▶ HOW TO COMPLETE THIS TASK
Copy, word for word, the lines of the entries below between the one with "暴力 (64, 163)" and the one with "[email] (157, 2514)", inclusive, and leave out everything else.

▶ MATERIAL TO PROCESS
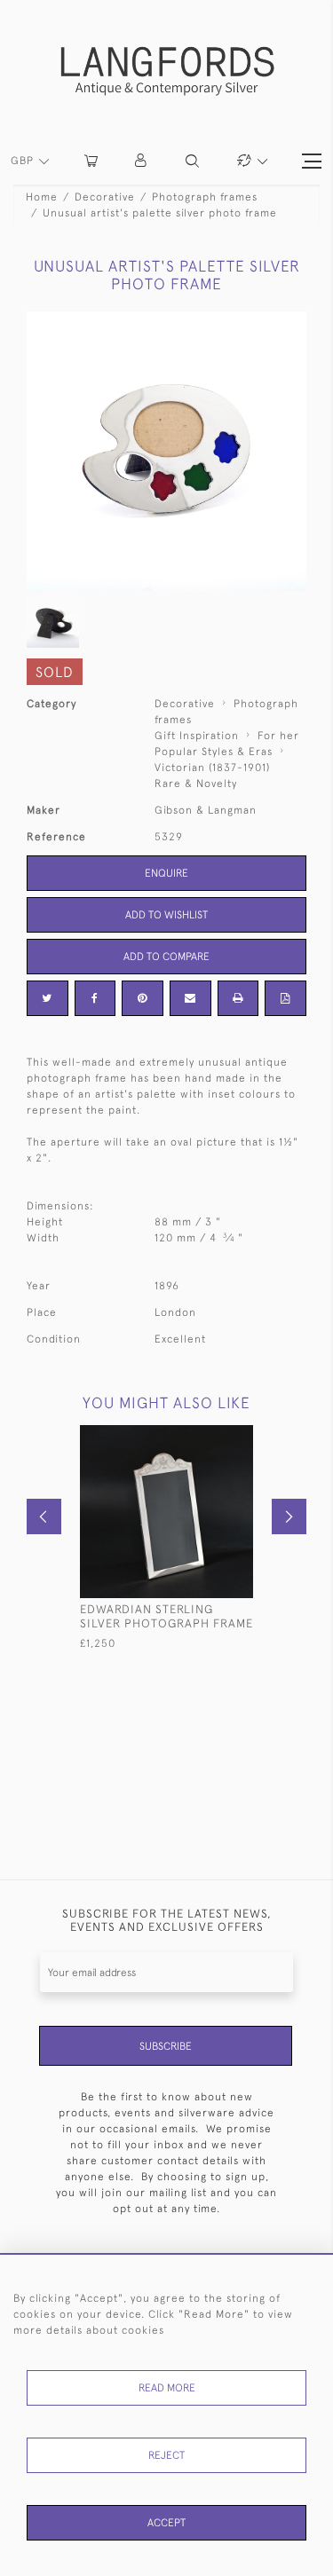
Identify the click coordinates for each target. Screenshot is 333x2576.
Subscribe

==

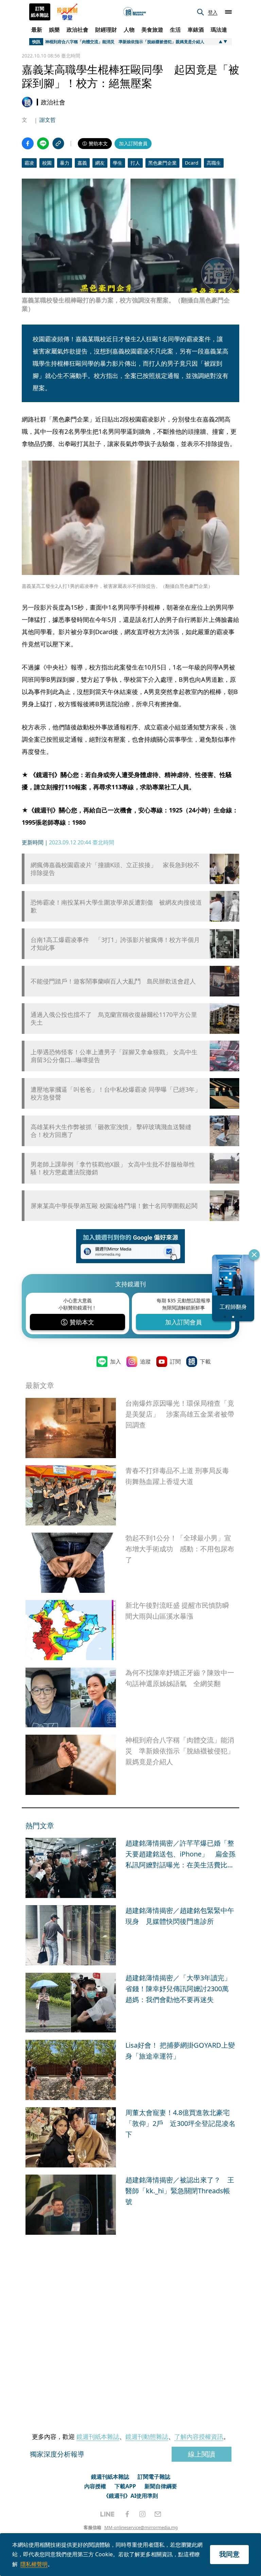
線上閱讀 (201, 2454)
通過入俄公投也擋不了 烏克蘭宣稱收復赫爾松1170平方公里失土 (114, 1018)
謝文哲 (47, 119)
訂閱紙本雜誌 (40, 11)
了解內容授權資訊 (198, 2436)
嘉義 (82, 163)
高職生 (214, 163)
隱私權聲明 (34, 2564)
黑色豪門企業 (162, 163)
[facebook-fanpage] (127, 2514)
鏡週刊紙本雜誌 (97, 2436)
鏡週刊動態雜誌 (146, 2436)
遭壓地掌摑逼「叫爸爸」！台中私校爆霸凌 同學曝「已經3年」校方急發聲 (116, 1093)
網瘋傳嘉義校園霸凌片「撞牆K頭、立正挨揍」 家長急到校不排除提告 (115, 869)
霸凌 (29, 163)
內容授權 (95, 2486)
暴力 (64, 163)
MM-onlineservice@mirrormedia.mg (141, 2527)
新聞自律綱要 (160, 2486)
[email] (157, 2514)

▶ SOLUTION FOR THIS EXERCISE
暴力 (64, 163)
MM-onlineservice@mirrormedia.mg (141, 2527)
新聞自律綱要 (160, 2486)
[email] (157, 2514)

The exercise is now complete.